> _原文抜粋_
'''

「ハーフ・オブ・イット: 面白いのはこれから」(2020)
- 監督:アリス・ウー
- 脚本:アリス・ウー
- 製作:アリス・ウー、アンソニー・ブレグマン、M・ブレア・ブレアード
- 製作総指揮:エリカ・マトリン、グレゴリー・ズック
- 音楽:アントン・サンコー
- 撮影:グレタ・ゾズラ
- 編集:イアン・ブラム、リー・パーシー
- 出演:リーア・ルイス、ダニエル・ディーマー、アレクシス・レミール、キャサリン・カーティン、コリン・チョウ 他
作品概要
「素顔の私を見つめて…」でレズビアンであることを保守的な家族から隠す中国系アメリカ人を描いたアリス・ウー監督が、その長編初監督作品から実に16年もの期間を空けて挑む長編第2作品目。
今回はアメリカの片田舎の高校生を主軸に、ラブレターの代筆から始まる友情と、共感や孤独、未来への道を描いていく青春映画になります。
分悪を愛する中国系移民の主人公を演じるのはTVシリーズで活躍するリーア・ルイス。そして彼女にラブレターの代筆を頼む少年を短編やTVに出ているダニエル・ディーマーが演じます。
また恋の中心になるカースト上位の女の子をアレクシス・レミール。主人公の父親役には「マトリックス リローデッド」などで注目を集めた武術下でもあるコリン・チョウが演じています。
今作は劇場公開ではなくてネットフリックスでの配信公開がされています。ほんとは映画祭ではプレミア予定があったそうですが、コロナ感染症の拡大を受けて中止になってしまったそうです。

'''

> _課題_
上の映画「ハーフ・オブ・イット」の紹介文を、最後の文の後から書き継ぎなさい。

> _行_
'''

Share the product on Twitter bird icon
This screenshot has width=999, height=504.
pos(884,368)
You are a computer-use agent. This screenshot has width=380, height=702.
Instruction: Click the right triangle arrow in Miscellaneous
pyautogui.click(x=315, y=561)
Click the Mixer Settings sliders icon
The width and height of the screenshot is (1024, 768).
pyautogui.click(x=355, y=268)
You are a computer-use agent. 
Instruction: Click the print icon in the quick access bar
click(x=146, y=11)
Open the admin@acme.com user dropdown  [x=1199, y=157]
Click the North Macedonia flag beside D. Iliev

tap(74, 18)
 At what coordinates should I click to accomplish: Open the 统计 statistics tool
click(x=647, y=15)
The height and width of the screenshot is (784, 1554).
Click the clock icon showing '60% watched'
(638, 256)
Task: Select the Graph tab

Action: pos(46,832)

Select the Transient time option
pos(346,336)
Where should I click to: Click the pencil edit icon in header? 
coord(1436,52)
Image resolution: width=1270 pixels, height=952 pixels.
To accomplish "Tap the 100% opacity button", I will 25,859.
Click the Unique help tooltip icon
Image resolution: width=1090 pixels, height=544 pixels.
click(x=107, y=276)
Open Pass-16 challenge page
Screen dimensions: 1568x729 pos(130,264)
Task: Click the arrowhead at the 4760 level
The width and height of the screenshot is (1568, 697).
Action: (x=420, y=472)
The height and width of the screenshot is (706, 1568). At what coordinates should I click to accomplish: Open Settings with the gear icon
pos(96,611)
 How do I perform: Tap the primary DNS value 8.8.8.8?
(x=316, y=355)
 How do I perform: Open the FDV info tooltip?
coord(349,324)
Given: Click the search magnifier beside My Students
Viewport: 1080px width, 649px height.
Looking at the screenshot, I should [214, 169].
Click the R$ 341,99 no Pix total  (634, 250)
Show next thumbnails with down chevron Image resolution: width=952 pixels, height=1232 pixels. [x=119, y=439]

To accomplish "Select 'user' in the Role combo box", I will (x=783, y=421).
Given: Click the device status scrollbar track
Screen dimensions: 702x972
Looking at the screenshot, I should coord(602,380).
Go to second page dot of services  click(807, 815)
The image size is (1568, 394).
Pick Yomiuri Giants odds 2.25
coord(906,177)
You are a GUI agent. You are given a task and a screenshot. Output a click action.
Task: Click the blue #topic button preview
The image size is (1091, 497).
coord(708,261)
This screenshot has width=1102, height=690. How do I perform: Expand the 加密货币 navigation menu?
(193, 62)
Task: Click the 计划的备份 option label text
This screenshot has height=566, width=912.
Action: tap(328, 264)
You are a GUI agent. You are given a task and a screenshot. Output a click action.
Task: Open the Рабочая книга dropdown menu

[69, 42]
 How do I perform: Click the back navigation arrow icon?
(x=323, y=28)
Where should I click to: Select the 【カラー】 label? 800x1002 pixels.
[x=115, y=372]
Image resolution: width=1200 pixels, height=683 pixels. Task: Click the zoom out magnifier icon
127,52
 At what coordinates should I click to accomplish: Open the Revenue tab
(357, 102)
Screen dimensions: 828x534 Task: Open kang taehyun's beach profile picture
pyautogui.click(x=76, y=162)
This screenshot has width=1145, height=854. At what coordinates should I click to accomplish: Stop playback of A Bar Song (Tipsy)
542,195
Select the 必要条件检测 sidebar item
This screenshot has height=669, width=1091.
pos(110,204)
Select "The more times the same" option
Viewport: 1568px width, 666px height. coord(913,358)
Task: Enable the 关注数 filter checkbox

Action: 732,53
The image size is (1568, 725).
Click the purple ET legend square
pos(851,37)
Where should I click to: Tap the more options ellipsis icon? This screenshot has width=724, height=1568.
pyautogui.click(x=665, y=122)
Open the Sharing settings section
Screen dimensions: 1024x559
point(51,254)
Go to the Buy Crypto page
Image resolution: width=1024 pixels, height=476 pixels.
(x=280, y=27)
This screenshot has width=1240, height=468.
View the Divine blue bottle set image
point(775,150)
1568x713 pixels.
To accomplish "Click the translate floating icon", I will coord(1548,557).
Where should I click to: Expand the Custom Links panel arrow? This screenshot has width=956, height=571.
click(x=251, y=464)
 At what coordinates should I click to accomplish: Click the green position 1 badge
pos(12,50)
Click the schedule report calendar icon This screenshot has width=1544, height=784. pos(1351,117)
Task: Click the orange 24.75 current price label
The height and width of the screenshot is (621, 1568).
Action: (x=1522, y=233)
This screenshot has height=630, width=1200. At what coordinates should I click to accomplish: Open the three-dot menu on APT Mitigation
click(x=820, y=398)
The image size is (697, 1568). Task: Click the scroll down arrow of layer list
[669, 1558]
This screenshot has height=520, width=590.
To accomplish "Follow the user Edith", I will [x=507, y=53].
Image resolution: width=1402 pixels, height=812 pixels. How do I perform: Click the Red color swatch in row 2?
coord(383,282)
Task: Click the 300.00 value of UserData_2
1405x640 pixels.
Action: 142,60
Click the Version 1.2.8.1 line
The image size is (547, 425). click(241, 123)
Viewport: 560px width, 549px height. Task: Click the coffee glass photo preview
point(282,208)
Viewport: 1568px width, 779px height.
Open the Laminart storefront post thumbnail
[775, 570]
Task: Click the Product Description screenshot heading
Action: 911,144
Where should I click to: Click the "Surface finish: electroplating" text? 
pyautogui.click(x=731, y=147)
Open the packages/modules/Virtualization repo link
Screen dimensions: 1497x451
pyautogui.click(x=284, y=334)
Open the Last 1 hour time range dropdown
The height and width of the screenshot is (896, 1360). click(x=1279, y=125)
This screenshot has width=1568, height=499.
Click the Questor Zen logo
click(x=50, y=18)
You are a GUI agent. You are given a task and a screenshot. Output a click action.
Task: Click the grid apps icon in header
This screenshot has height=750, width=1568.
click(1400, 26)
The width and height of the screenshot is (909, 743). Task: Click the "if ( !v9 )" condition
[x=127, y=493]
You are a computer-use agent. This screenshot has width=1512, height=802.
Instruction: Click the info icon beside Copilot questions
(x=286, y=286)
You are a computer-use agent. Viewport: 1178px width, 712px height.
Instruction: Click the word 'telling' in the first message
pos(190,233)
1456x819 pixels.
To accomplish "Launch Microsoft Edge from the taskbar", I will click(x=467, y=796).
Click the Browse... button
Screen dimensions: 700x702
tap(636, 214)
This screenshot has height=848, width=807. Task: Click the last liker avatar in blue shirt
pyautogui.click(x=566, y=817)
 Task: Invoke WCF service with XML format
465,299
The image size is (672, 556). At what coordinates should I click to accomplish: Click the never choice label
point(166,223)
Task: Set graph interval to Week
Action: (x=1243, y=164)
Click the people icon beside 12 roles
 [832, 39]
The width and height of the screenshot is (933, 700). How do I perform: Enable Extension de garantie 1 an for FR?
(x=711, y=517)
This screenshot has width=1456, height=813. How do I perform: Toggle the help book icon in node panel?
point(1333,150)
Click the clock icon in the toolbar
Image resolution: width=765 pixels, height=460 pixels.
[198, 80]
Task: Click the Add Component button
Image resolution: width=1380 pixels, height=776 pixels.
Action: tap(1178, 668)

'''

> _解答_
私は監督の作品を観たことがなく、あまり知らない状態で鑑賞。というかアリス・ウー監督ってコンピューターサイエンスでMIT出てるインテリなんですね。マイクロソフトで働いていたとか。
そこから映画監督になりながら結構評価の高い作品生み出しちゃうって、本当にわからないものですね。
学園ものですがちょっとLGBTも入っていて、グレッグ・バーランティ監督の「Love、サイモン」とかオリヴィア・ワイルド監督の「ブックスマート」など最近は結構このジャンル傑作が出ていますので、いろいろ見てみようと思いました。
~あらすじ~
幼い頃に一家でアメリカに移住してきたエリー・チュウ。
高校最後の年を迎えている彼女は、学校で課題の代筆業を営み稼ぎを生活の足しにしている。
文学オタクな彼女はからかわれたりして生きているが、ある日アメフト部員ポールからラブレターの代筆を頼まれる。
手紙の相手は学校でも一番可愛く人気があり、またカーストトップの男子の彼女でもあるアスター。
しかし問題があった。
それはエリーもまたアスターに想いを寄せていること。
しかしお金に困った状況もあり、エリーはラブレターの代筆を1度だけ引き受けることに。それはもちろん、アスターに近づくため、1度では終わらなかった。
そしてアスターとの代筆交じりの手紙のやり取りをしていくうちに、エリー自身の想いも強くなりながら、アスターの抱える孤独、またポールが抱えているやりきれなさも見えてくるのだった。
感想/レビュー
アリス・ウー監督のすごく久しぶりな作品ですが、大枠としてはよくありがちな青春モノかと思いました。
不器用なオタクな主人公が、真っ直ぐではないながらも想いを寄せる人に近づいていく。
そしてギミックとしては代筆という嘘を最初から敷くことで、進んでいきながらも葛藤とスリルが生まれていきます。
もちろんポールがアホの子なのでそこには十分なコメディも盛り込まれ、その設定だけでとても楽しめる作品になっていると思いました。
独特の落ち着きと静けさ、監督の大胆な一筆
しかしこの作品が一定の青春ロマコメ以上の力を見せていると感じるのは、展開されるドラマとその幅の広さ、何より小粋なタイトルにもあるような、スタートラインに立っていく話である点だと思います。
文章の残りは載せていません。